TASK
Write out every one of the following records word for word, keeping each line unchanged.

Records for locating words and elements
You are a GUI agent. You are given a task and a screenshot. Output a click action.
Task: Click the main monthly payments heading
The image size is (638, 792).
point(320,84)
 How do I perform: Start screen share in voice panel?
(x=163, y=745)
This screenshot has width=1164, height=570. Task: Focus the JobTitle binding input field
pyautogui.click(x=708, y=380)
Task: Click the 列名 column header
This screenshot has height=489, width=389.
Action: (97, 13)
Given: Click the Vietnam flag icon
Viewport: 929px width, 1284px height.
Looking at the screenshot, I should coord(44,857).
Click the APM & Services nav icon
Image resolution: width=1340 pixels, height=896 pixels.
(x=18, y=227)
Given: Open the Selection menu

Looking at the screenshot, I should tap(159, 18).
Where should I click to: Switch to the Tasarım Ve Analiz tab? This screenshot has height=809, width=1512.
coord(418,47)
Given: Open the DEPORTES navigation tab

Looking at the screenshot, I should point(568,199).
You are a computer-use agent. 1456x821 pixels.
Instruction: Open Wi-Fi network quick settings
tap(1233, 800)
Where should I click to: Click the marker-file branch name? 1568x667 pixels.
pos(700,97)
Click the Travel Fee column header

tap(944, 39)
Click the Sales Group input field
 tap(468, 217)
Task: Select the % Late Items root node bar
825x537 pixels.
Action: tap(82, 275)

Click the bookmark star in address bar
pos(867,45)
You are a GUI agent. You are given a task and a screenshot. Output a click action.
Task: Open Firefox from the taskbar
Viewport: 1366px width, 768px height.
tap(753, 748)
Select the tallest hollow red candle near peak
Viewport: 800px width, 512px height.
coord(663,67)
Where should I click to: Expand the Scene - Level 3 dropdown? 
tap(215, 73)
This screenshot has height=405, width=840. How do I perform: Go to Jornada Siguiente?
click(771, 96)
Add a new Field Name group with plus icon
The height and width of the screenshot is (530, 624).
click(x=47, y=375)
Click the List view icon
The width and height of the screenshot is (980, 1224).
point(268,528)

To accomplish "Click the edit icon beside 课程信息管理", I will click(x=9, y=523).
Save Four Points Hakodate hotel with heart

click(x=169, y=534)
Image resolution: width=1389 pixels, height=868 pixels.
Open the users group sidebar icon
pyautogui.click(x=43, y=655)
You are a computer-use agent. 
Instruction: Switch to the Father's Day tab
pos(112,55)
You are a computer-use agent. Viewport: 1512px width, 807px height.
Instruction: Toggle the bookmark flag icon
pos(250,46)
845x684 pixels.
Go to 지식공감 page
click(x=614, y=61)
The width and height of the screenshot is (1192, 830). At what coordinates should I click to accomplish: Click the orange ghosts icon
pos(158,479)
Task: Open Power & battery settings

EXERCISE SOLUTION
You are a GUI agent. You are given a task and a screenshot. Output a click action.
Task: Click the main monthly payments heading
The image size is (638, 792).
point(320,84)
 How do I perform: Start screen share in voice panel?
(x=163, y=745)
This screenshot has width=1164, height=570. Task: Focus the JobTitle binding input field
pyautogui.click(x=708, y=380)
Task: Click the 列名 column header
This screenshot has height=489, width=389.
Action: (97, 13)
Given: Click the Vietnam flag icon
Viewport: 929px width, 1284px height.
Looking at the screenshot, I should coord(44,857).
Click the APM & Services nav icon
Image resolution: width=1340 pixels, height=896 pixels.
(x=18, y=227)
Given: Open the Selection menu

Looking at the screenshot, I should tap(159, 18).
Where should I click to: Switch to the Tasarım Ve Analiz tab? This screenshot has height=809, width=1512.
coord(418,47)
Given: Open the DEPORTES navigation tab

Looking at the screenshot, I should point(568,199).
You are a computer-use agent. 1456x821 pixels.
Instruction: Open Wi-Fi network quick settings
tap(1233, 800)
Where should I click to: Click the marker-file branch name? 1568x667 pixels.
pos(700,97)
Click the Travel Fee column header

tap(944, 39)
Click the Sales Group input field
 tap(468, 217)
Task: Select the % Late Items root node bar
825x537 pixels.
Action: tap(82, 275)

Click the bookmark star in address bar
pos(867,45)
You are a GUI agent. You are given a task and a screenshot. Output a click action.
Task: Open Firefox from the taskbar
Viewport: 1366px width, 768px height.
tap(753, 748)
Select the tallest hollow red candle near peak
Viewport: 800px width, 512px height.
coord(663,67)
Where should I click to: Expand the Scene - Level 3 dropdown? 
tap(215, 73)
This screenshot has height=405, width=840. How do I perform: Go to Jornada Siguiente?
click(771, 96)
Add a new Field Name group with plus icon
The height and width of the screenshot is (530, 624).
click(x=47, y=375)
Click the List view icon
The width and height of the screenshot is (980, 1224).
point(268,528)

To accomplish "Click the edit icon beside 课程信息管理", I will click(x=9, y=523).
Save Four Points Hakodate hotel with heart

click(x=169, y=534)
Image resolution: width=1389 pixels, height=868 pixels.
Open the users group sidebar icon
pyautogui.click(x=43, y=655)
You are a computer-use agent. 
Instruction: Switch to the Father's Day tab
pos(112,55)
You are a computer-use agent. Viewport: 1512px width, 807px height.
Instruction: Toggle the bookmark flag icon
pos(250,46)
845x684 pixels.
Go to 지식공감 page
click(x=614, y=61)
The width and height of the screenshot is (1192, 830). At what coordinates should I click to accomplish: Click the orange ghosts icon
pos(158,479)
Task: Open Power & battery settings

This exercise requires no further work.